We left that day, neither one of us not knowing quite how to feel.  We didn’t speak of Christine, instead we walked quietly to our cars.  Later that night, Laura sent me a text, she couldn’t get her out of her mind.  I couldn’t either.  We talked about how she was so brave and confident.  I said to Laura, ‘She had no fear in her eyes.  Her momma did, but not her.  What an incredibly beautiful person to meet.’ 

  Laura entered in her journal, her thoughts on meeting Christine.   I read part of what she wrote… “There is no way I could go through this again 2 years from now.  Two times is enough.  This has been very hard on me.  I know there are others that are fighting every day.  I am a fighter, but at times I feel like it got me.  Your body just goes through so much.  Unless you have been through it, you could never understand.”

  Laura left the office that day feeling a little confused.  I knew to a degree, what she was talking about.  I felt it from Christine too. 

I crawled into bed that night, I was in tears.  It seems like every time I have gone with Laura for her treatments, I end up in tears.  Caregivers and friends have a hard time too.  

  I remember the first time I went with Laura.  It was overwhelming.  Sitting in the waiting room were people of all ages.  Each one walking up to the receptionist desk, getting their wristband for treatment.  I got there a few minutes before Laura arrived.  I watched every person that walked thru that door.  There was an older man who could barely walk and then a middle-aged woman with her head wrapped in a colorful scarf.  Sitting next to me was a young man in his twenties.  I thought for sure he was a family member, waiting to pick up a loved one after their treatment.  He wasn’t.  They called his name, he stood up and walked thru the cancer patient door.  As he got up my eyes quickly went to his wrist.  Sure enough, he too, had on one of those wristbands.  I remember this moment taking my breath away!  There were just so many. 

  Sitting with Laura where they administer chemo, you can’t help but look at the faces of others.  Some, it was their first time, nervous and scared.  Others, sitting alone with their eyes closed, as the chemo entered their bodies.  I saw faces of sadness and eyes full of fear.  As you scan the room, you look back at your friend sitting in that chemo chair.  You obtain a new level of love for them.  You see courage and what truly defines strength.  You leave that place with a piece of your heart changed in a way you’ve never felt before.   

  The last couple of times I have gone with Laura, I see a little bit of Christine in her eyes.  Christine didn’t have any fear in hers.   Neither does Laura.

2 Comments

  • Joni Sapenaro

    Deb, it’s such a blessing that you have given to us.

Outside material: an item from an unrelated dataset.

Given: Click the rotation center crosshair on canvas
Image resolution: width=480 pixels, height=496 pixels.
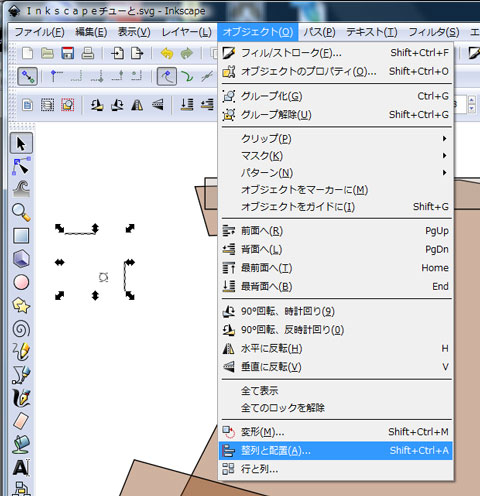Looking at the screenshot, I should coord(104,277).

To let us in to the lives of both you and Laura on a very personal level. I find myself thinking each week it’s almost Wednesday. I’m sure this book will help others on they’re journey, it’s told with so much love.
    Thank you so much for sharing! 💕

  • Angie Martin

    Thank you again for writing this. I knew Laura before this phase of life and I can imagine her can do spirit and loving heart through your words.